Breaking the auction record both for gemstones and for a single lot sold in Asia, the Pink Star Diamond sold for HK$553 million ($71.2 million) at Sotheby’s Hong Kong on April 4. As massive as that number is, it still falls short of $83 million, the winning bid placed on the same diamond at Sotheby’s Geneva in November 2013. The buyer eventually defaulted on the sale.
The stone is the largest Flawless Fancy Vivid Pink diamond ever graded by the Gemological Institute of America, weighing in at 59.6 carats. Its sale eclipses the $57.5 million price tag achieved in May 2016 by the 14.62 carat Oppenheimer Blue at Christie’s Geneva.

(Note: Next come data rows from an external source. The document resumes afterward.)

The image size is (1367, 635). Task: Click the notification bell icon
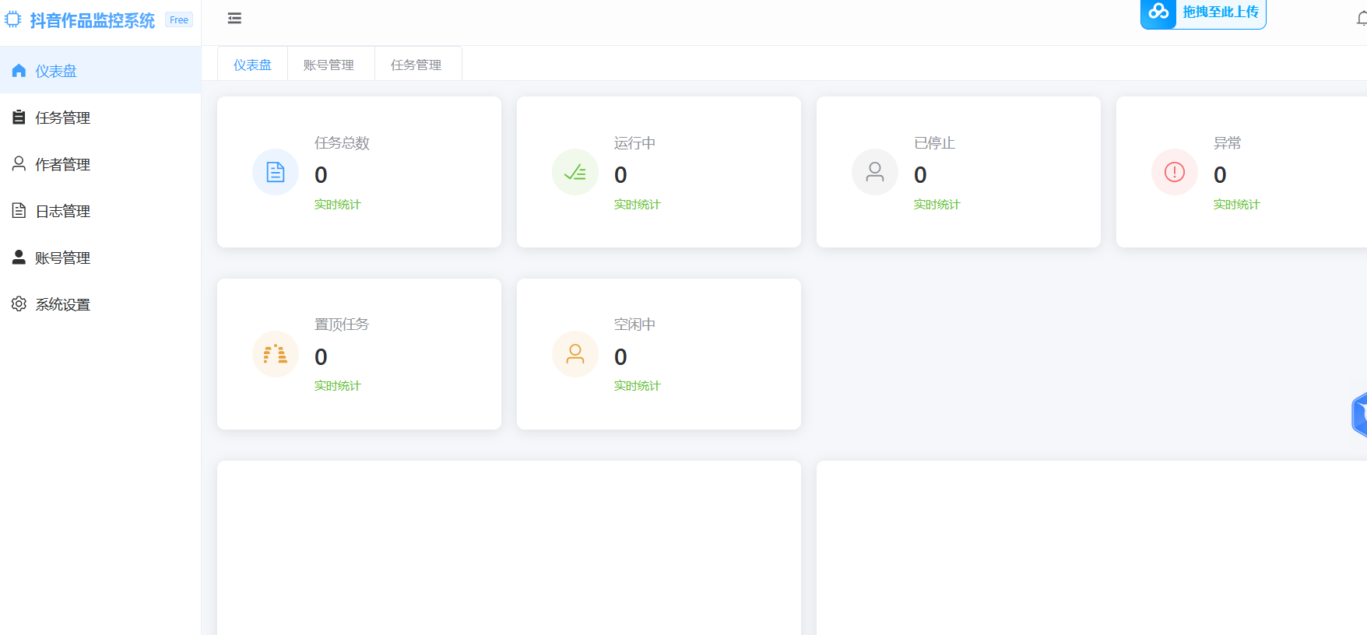1361,19
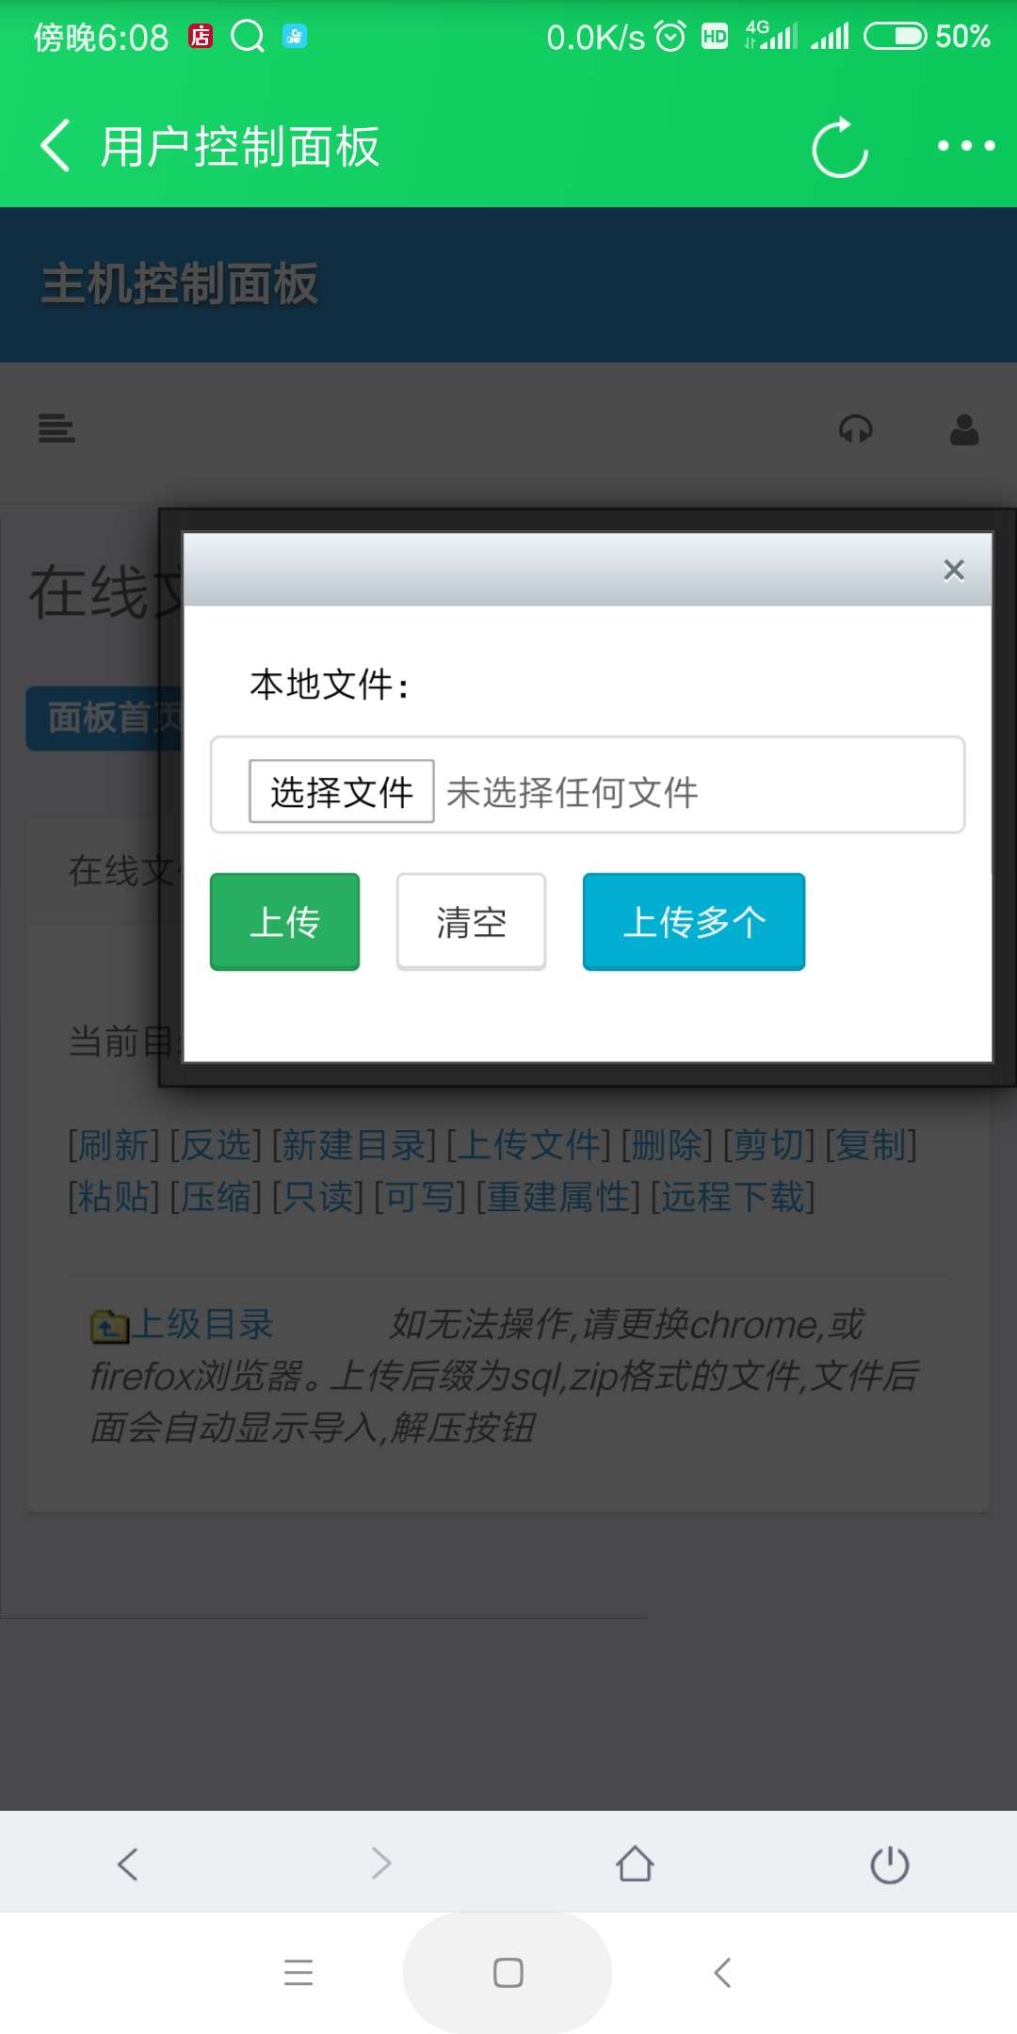Tap the browser power exit icon
The width and height of the screenshot is (1017, 2034).
coord(890,1864)
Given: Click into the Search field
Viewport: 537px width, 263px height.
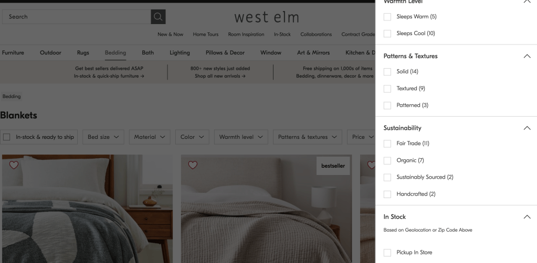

“The price has more than doubled the record for a fancy vivid pink diamond that we set just last year in Geneva,” pointed out Sotheby’s worldwide jewelry chairman David Bennett in a statement, referring to the 15.38-carat Unique Pink. That pear-shaped stone fetched $31.56 million in May 2016. Among all pink diamonds, the record had previously belonged to the Graff Pink, which sold for $45.8 million in 2010, also at Sotheby’s Geneva
Hong Kong jeweler Chow Tai Fook took home the Pink Star at the “Magnificent Jewels and Jadeite” sale. Following a three-person bidding war, company chairman Henry Cheng Kar-Shun placed the winning bid by phone with a hammer price of $63 million, not including the buyer’s premium. He has renamed the rock the CTF Pink, after the company’s initials, in honor of his father and company founder Cheng Yu-Tung.
Chow Tai Fook’s diamond holdings also include the Aurora Green, the world’s most expensive vivid green diamond, a 5.03-carat specimen purchased for $16.8 million last year. The company also spent $35.3 million on the Cullian Heritage, a 507-carat rough cut diamond, in 2010. After three years of work, Chow Tai Fook unveiled a cut and polished version, dubbed “A Heritage in Bloom.”

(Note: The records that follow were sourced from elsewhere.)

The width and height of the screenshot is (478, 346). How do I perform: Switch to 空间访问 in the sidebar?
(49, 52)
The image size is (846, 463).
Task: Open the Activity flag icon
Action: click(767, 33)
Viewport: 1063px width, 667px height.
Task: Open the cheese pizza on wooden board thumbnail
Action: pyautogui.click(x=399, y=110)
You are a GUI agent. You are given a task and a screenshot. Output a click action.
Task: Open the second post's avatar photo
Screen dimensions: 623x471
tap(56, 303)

“It is fitting that the owner of the most prestigious jeweler in Greater China should today break the record for the most valuable item ever sold in Asia as well as the most valuable diamond ever sold at auction,” said Sotheby’s CEO Tad Smith in a statement. Following shortly after Art Basel in Hong Kong, the auction underscores Hong Kong’s position as an important center for the world’s wealthiest citizens.
Unearthed by De Beers in South Africa in 1999, the diamond was originally named the Steinmetz Pink, after its owner, the Steinmetz Group of Companies. Under that name, it was displayed at the Smithsonian National Museum of Natural History in Washington, DC, in the 2003 exhibition “The Splendor of Diamonds.”

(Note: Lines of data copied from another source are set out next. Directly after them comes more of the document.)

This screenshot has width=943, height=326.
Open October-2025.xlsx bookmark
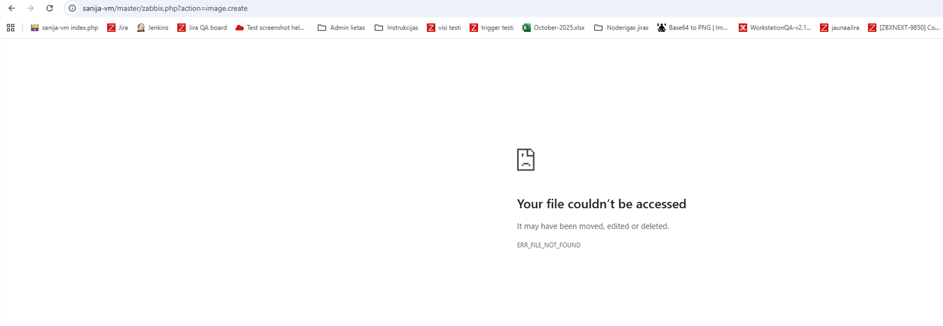[x=554, y=28]
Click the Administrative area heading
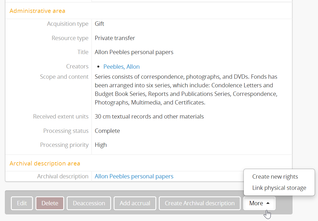Viewport: 318px width, 221px height. (x=37, y=11)
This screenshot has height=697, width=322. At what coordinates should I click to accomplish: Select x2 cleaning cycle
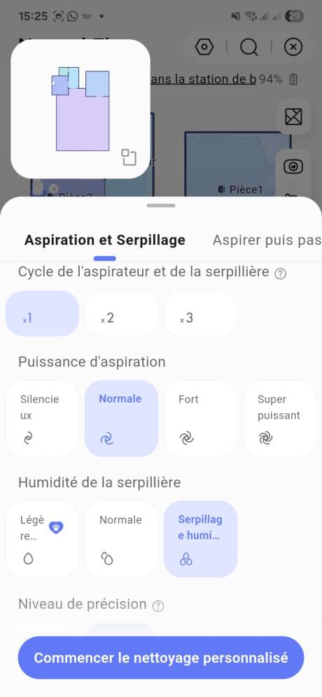(x=121, y=313)
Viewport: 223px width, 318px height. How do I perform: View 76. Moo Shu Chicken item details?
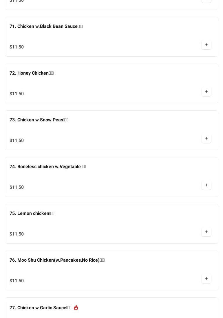[57, 260]
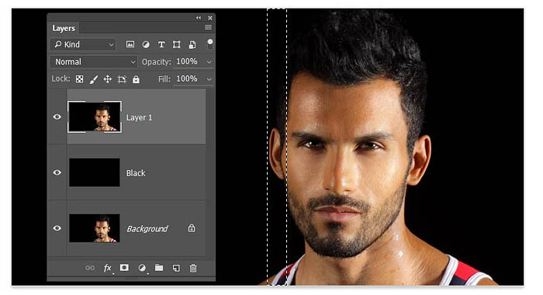Filter layers by pixel layer icon
543x295 pixels.
click(130, 44)
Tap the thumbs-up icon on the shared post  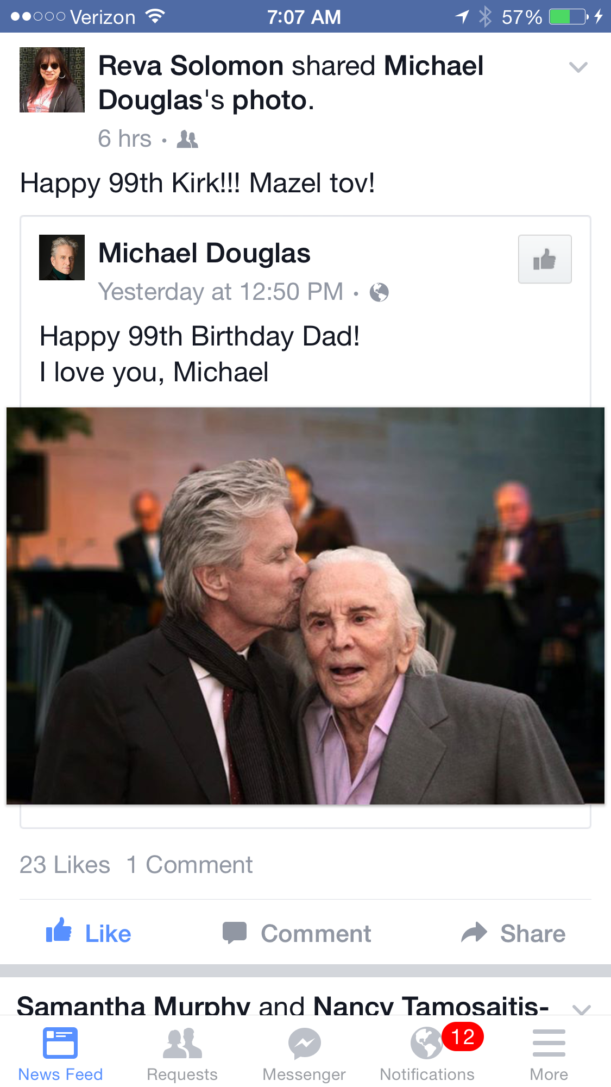[x=545, y=259]
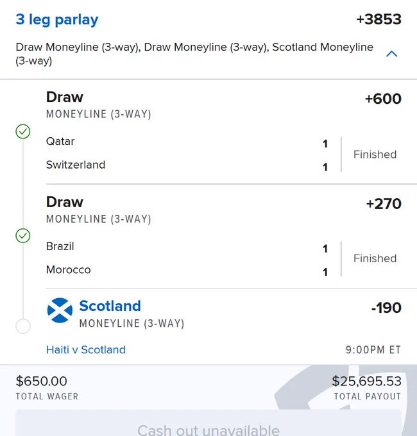Click the Finished status for Qatar match
Image resolution: width=417 pixels, height=436 pixels.
point(375,155)
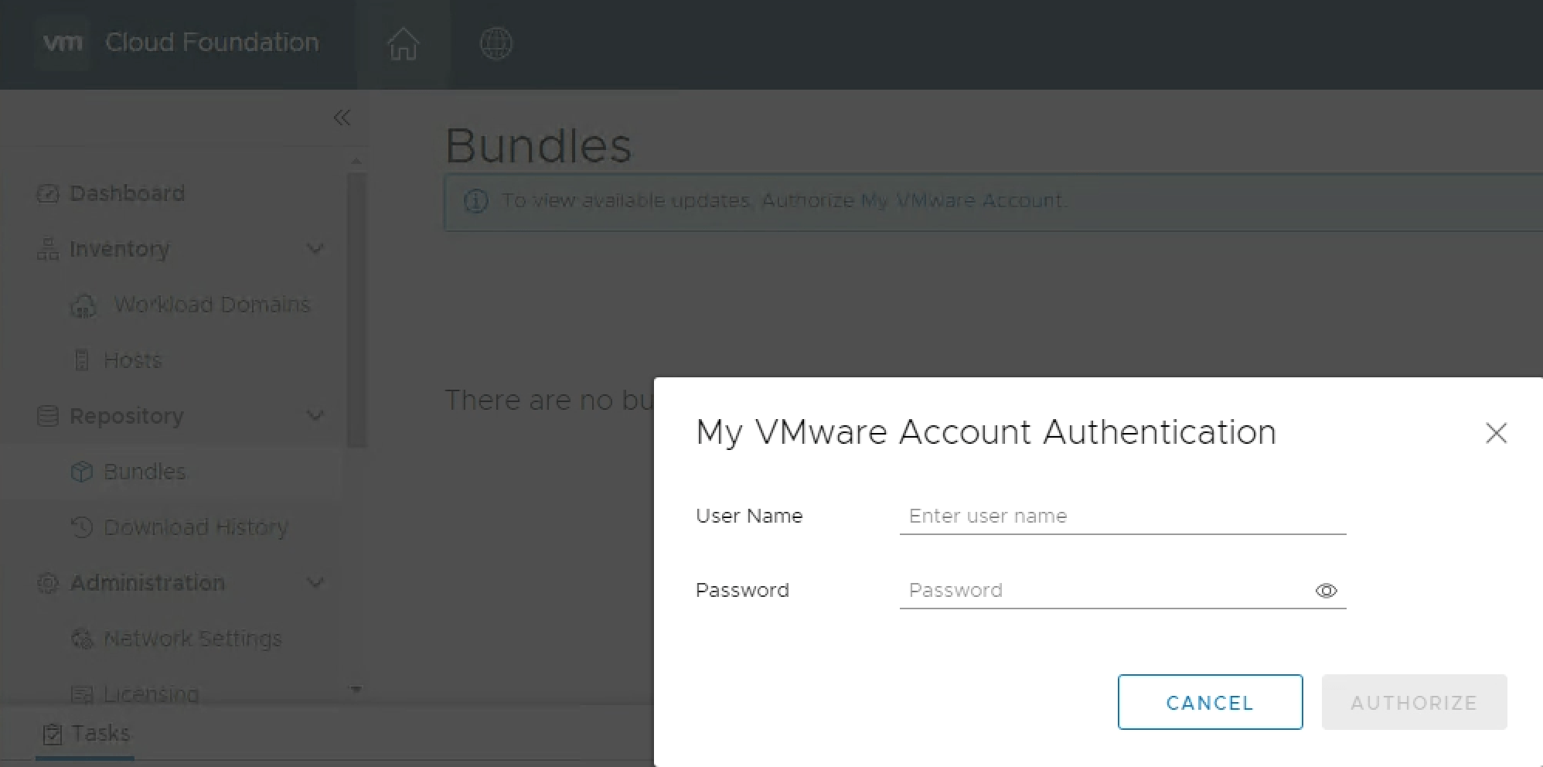
Task: Focus the User Name input field
Action: (1122, 516)
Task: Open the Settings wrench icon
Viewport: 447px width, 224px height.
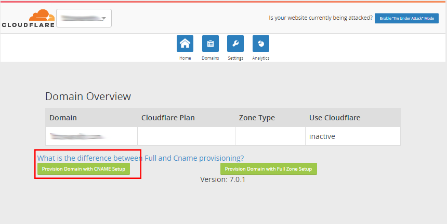Action: click(x=235, y=44)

Following the aborted 2013 sale, would-be buyer Isaac Wolf, a New York-based diamond cutter, announced that he was renaming the stone the Pink Dream. When Wolf couldn’t come up with the money, Sotheby’s was forced to buy the stone itself, thanks to a guaranteed sale price of $60 million.
Stuck with the massive gemstone, Sotheby’s partnered with diamond dealer Diacore and jewelers Mellen Inc. to arrange a successful sale for the Pink Star.
In a statement, Mellen congratulated the buyer “on purchasing one of Earth’s most magnificent natural treasures.”
This time around, Sotheby’s is confident the deal will pan out. “We’re very, very confident that all three bidders had the financial capability, and of course the buyer definitely had the financial capability,” Sotheby’s Asia chairwoman Patti Wong told CNBC.